The concept of a glial-vascular unit, based on the framework of a neurovascular unit, emphasizes the central role of glial cells. The interactions between astrocytes, microglia, and perivascular cells are actively involved in the regulation of cerebral blood flow, formation of the blood-brain barrier, and clearance of toxic wastes [23]. Dysfunction of the glial-vascular unit has been demonstrated in ischemic stroke, spinal cord injury, Alzheimer’s disease, and major depression disorders [23]. As the fourth type of glial cells in the mammalian CNS, in addition to astrocytes, oligodendrocytes, and microglia, NG2 glial roles in the pathological process of cerebral small vessel diseases have been appreciated [24]. Aberrant NG2 glial cells lead to the failure of remyelination and immunomodulation, suggesting strategies targeting these cells to alleviate white matter lesions in cerebral small vessel diseases [24].

Generally speaking, neural networks refer to neurons forming electrically excitable circuits through synapses. However, emerging evidence shows that glial cells themselves can also form networks. For example, through connexin-mediated gap junctions, connections are formed between astrocytes and oligodendrocytes [25]. These glial networks directly exchange metabolic substances and transduction signals, which are closely associated with many neurological disorders. In this issue, Hu et al. discuss the effects of glial network functioning on myelin development, blood-brain barrier integrity, and neuronal energy supply [26]. They highlight the possible role of the glial connections in the occurrence and development of myelin-related neurological diseases.

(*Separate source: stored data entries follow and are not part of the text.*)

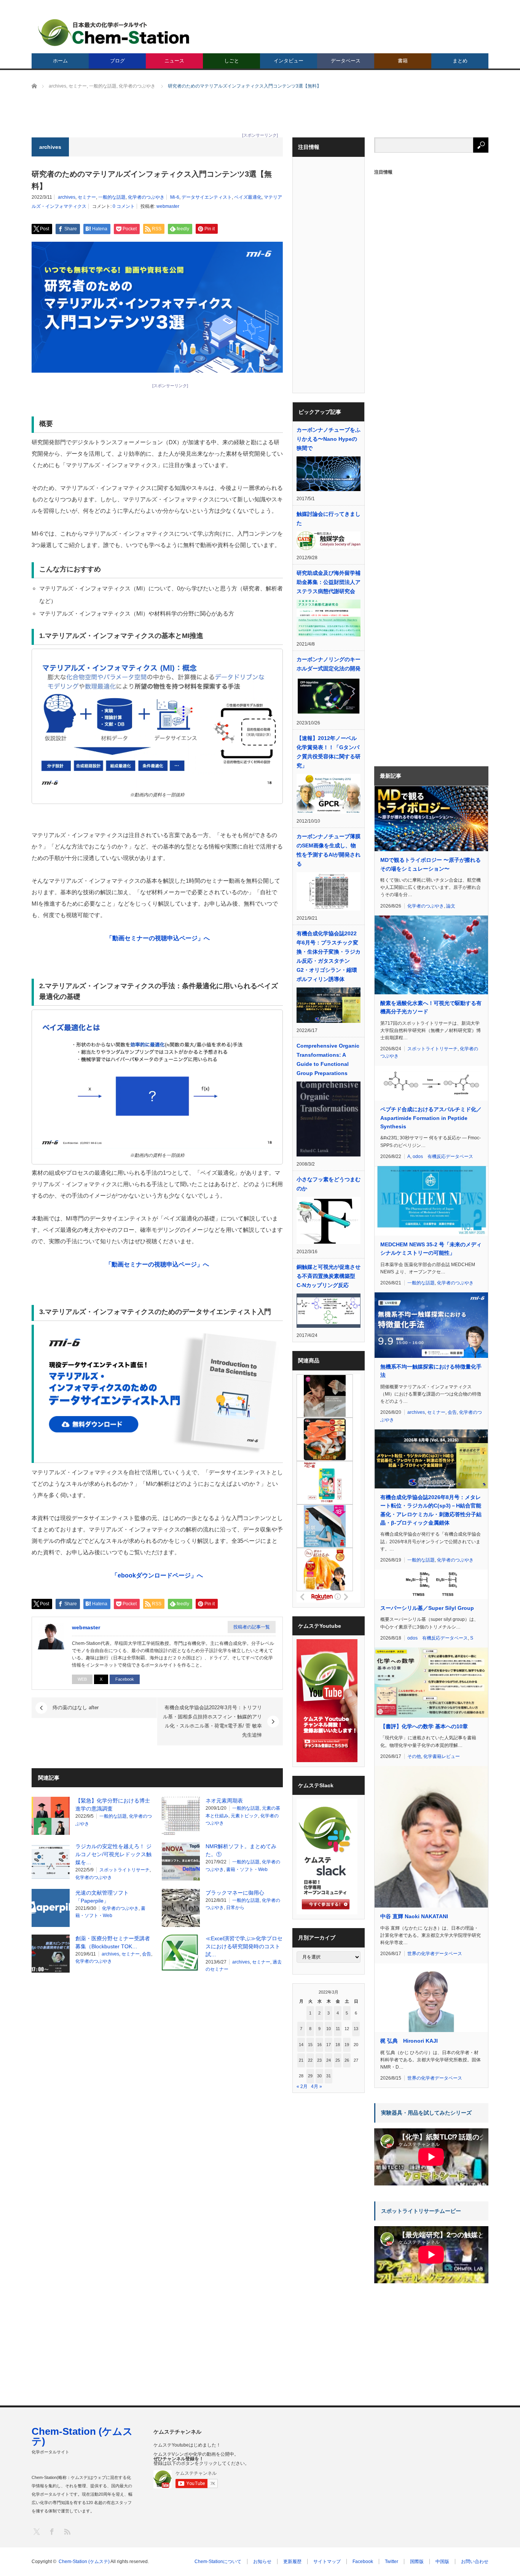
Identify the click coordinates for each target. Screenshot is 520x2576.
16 (319, 2044)
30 (319, 2076)
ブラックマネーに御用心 (235, 1893)
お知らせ (262, 2561)
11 (338, 2028)
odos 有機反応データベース (443, 1156)
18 (337, 2044)
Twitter (391, 2561)
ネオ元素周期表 (224, 1801)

In summary, a growing body of evidence demonstrates the importance of glial cells in nervous system function and disease. Glial cells are essential for the regulation of synaptic transmission and neural circuit functioning. Future studies to characterize glial heterogeneity, metabolism, development, and aging, as well as the coupling between glial and neuronal networks, by using new techniques, would allow for a more complete and in-depth understanding of brain function and diseases.